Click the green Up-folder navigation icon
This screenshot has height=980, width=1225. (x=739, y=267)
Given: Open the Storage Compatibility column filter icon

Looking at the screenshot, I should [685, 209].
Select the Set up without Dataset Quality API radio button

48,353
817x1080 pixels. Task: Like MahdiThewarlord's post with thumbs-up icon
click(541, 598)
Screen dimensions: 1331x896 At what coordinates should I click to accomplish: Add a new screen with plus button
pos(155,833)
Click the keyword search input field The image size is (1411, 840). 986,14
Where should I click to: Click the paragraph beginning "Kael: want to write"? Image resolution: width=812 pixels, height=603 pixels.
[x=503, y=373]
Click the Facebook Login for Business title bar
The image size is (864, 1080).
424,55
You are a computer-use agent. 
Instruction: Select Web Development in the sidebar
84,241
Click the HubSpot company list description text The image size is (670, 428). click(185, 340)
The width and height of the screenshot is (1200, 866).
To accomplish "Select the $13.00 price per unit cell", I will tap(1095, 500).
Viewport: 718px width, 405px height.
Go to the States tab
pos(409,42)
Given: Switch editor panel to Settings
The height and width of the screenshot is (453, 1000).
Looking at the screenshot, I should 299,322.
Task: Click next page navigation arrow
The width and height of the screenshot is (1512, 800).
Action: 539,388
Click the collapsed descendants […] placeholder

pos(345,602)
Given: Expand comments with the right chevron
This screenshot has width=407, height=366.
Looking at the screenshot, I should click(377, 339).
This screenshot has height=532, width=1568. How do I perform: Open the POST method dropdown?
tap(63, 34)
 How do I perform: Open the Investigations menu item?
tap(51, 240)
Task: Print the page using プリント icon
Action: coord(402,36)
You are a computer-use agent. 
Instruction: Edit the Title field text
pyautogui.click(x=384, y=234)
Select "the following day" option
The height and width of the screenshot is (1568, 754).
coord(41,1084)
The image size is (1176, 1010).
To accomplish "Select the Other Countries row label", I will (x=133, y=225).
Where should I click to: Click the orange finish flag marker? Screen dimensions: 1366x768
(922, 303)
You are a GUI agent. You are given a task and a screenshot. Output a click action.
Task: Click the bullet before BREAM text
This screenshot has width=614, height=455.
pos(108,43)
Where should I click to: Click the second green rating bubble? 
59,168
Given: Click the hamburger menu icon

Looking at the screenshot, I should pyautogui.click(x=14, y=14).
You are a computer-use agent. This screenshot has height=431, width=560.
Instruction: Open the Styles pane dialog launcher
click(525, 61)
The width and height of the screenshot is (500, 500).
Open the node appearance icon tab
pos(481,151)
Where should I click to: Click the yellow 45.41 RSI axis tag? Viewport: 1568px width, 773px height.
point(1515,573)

## About this task
For the material above, produce a word-for-word copy.

## Exercise result
Click the green Up-folder navigation icon
This screenshot has height=980, width=1225. (x=739, y=267)
Given: Open the Storage Compatibility column filter icon

Looking at the screenshot, I should [685, 209].
Select the Set up without Dataset Quality API radio button

48,353
817x1080 pixels. Task: Like MahdiThewarlord's post with thumbs-up icon
click(541, 598)
Screen dimensions: 1331x896 At what coordinates should I click to accomplish: Add a new screen with plus button
pos(155,833)
Click the keyword search input field The image size is (1411, 840). 986,14
Where should I click to: Click the paragraph beginning "Kael: want to write"? Image resolution: width=812 pixels, height=603 pixels.
[x=503, y=373]
Click the Facebook Login for Business title bar
The image size is (864, 1080).
424,55
You are a computer-use agent. 
Instruction: Select Web Development in the sidebar
84,241
Click the HubSpot company list description text The image size is (670, 428). click(185, 340)
The width and height of the screenshot is (1200, 866).
To accomplish "Select the $13.00 price per unit cell", I will tap(1095, 500).
Viewport: 718px width, 405px height.
Go to the States tab
pos(409,42)
Given: Switch editor panel to Settings
The height and width of the screenshot is (453, 1000).
Looking at the screenshot, I should 299,322.
Task: Click next page navigation arrow
The width and height of the screenshot is (1512, 800).
Action: 539,388
Click the collapsed descendants […] placeholder

pos(345,602)
Given: Expand comments with the right chevron
This screenshot has width=407, height=366.
Looking at the screenshot, I should click(377, 339).
This screenshot has height=532, width=1568. How do I perform: Open the POST method dropdown?
tap(63, 34)
 How do I perform: Open the Investigations menu item?
tap(51, 240)
Task: Print the page using プリント icon
Action: coord(402,36)
You are a computer-use agent. 
Instruction: Edit the Title field text
pyautogui.click(x=384, y=234)
Select "the following day" option
The height and width of the screenshot is (1568, 754).
coord(41,1084)
The image size is (1176, 1010).
To accomplish "Select the Other Countries row label", I will (x=133, y=225).
Where should I click to: Click the orange finish flag marker? Screen dimensions: 1366x768
(922, 303)
You are a GUI agent. You are given a task and a screenshot. Output a click action.
Task: Click the bullet before BREAM text
This screenshot has width=614, height=455.
pos(108,43)
Where should I click to: Click the second green rating bubble? 
59,168
Given: Click the hamburger menu icon

Looking at the screenshot, I should pyautogui.click(x=14, y=14).
You are a computer-use agent. This screenshot has height=431, width=560.
Instruction: Open the Styles pane dialog launcher
click(525, 61)
The width and height of the screenshot is (500, 500).
Open the node appearance icon tab
pos(481,151)
Where should I click to: Click the yellow 45.41 RSI axis tag? Viewport: 1568px width, 773px height.
point(1515,573)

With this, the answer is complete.